The Philippine’ campaign to become a prime medical tourism destination is being overshadowed mainly by perception of poor facilities and promotion, tourism industry stakeholders said.

These will be addressed in this week’s first medical tourism and wellness summit to be led by the Department of Tourism (DoT).

“The Philippines is often not in the picture when it comes to medical tourism, we are seen as still a third world country,” Philippine Medical Tourism, Inc. President Eva A. Trinidad told BusinessWorld.

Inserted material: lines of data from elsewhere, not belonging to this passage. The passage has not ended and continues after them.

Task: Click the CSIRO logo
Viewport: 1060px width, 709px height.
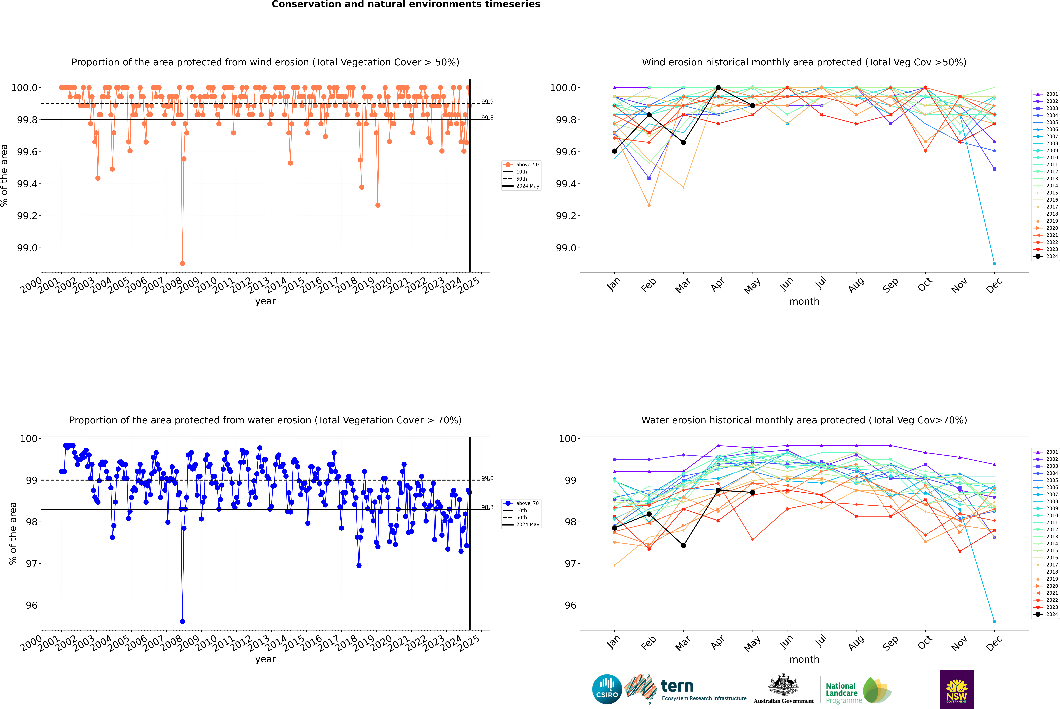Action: pos(607,689)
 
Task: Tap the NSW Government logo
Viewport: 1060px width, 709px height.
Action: pos(957,689)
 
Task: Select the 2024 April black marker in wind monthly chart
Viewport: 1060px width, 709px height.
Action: pos(718,88)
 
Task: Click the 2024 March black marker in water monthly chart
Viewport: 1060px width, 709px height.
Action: pos(684,546)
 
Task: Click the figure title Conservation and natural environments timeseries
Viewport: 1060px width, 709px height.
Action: pos(406,4)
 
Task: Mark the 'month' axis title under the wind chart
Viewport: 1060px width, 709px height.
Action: pos(804,302)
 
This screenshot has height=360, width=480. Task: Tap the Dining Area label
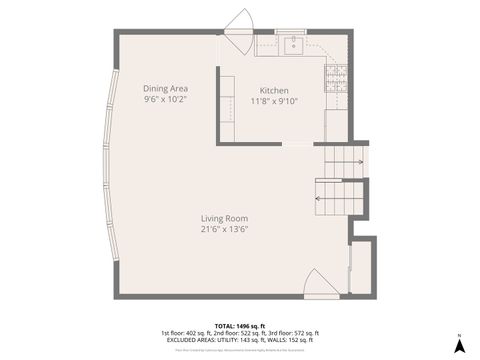click(x=165, y=88)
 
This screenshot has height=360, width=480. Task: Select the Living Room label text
click(x=224, y=218)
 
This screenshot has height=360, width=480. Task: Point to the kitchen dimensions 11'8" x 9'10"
click(x=274, y=101)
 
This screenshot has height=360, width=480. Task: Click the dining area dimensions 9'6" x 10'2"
click(x=165, y=99)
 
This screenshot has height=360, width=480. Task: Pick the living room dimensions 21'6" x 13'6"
click(x=224, y=229)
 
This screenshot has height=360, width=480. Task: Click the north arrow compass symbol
click(x=459, y=345)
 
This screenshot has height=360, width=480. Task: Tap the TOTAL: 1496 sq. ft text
click(x=240, y=326)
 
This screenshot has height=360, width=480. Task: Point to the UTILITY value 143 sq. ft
click(x=249, y=340)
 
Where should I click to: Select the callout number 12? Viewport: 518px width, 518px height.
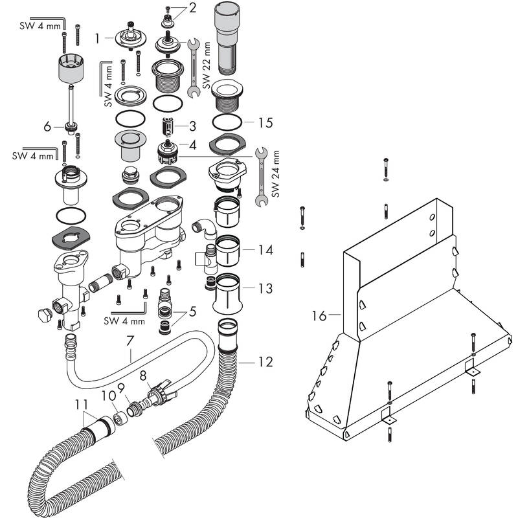265,361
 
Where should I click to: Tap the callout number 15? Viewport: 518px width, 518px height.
265,122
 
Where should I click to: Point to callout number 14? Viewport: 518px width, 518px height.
265,249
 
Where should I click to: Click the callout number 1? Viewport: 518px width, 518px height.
98,39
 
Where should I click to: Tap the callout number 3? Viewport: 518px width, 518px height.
192,125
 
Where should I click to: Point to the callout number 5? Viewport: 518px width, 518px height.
192,311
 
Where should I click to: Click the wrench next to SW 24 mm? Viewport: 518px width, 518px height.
260,176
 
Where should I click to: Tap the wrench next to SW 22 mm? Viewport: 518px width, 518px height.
192,68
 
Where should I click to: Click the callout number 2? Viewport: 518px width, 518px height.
192,8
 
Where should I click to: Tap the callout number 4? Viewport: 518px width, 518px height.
192,145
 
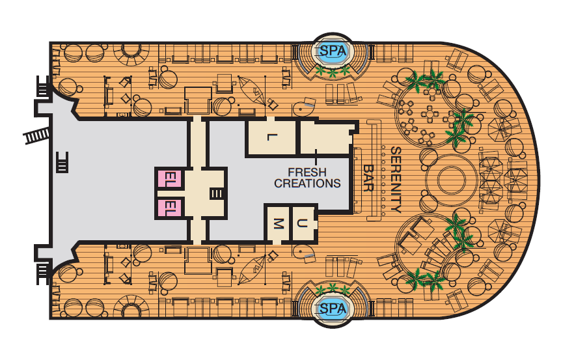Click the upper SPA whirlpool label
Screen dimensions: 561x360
coord(333,51)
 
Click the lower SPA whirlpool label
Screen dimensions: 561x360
coord(333,308)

“It’s always countries like Thailand, Singapore, Korea and India that we hear about in summits,” she added.

In a separate interview, Tourism Secretary Joseph H. Durano said the wellness sector is part of the department’s “recession-proof strategy” to ensure tourism growth amid the economic downturn.

Tourism Undersecretary Cynthia L. Carrion said the country has internationally recognized health care facilities that can compete with those of Thailand and Singapore.

“Procedures here are cheaper than Singapore and definitely our facilities are comparable to that of Thailand,” said Maria M. Rebujio, president of the Beverly Hills Medical Group, which operates an ambulatory surgery center that also offers spa services.

But while stakeholders claimed the country has an edge in many aspects, it is lacking in good marketing strategy.

Ms. Trinidad said the Department of Tourism (DoT) should market medical procedures that can be availed of and not the beaches or resorts that foreign patients can visit.

The DoT said marketing both the medical and wellness facilities and other attractions should be done in tandem. “[There are] efforts to drum up interest from foreign buyers of the medical services in the country,” said Mr. Durano.

Marceline F. Clemente, president of the Makati Tourism Foundation, Inc. noted the difficulty of competing with the prices of Thailand, which are about 40%-60% cheaper.

To counter cheaper rates, she said the state can highlight the provision of liability assurance and the presence of internationally accredited medical institutions.

Packages should also be arranged for convenience. “There should be airport lines specifically for medical travelers so it’s easier for them and visa extensions. Spas and spa workers should be accredited so we ensure the safety of procedures. Hotels could also offer cheaper packages for medical travelers and understand that there are certain things that [patients] need. When we have that, more people will come,” said Ms. Trinidad.

Ms. Carrion said that the DoT recently set up a technical working group for health and wellness tourism with representations from both the public and private sectors.

The department is also developing a statistical base to track the progress of the industry, and has also negotiated tax incentives for medical tourism from the Board of Investments, she added.

Although there are no data yet on the entry of medical tourists, the Makati Medical Center, which is vying to become a major participant in medical tourism, said it needed to set up a Japan-held desk due to an increase of Japanese patients last year.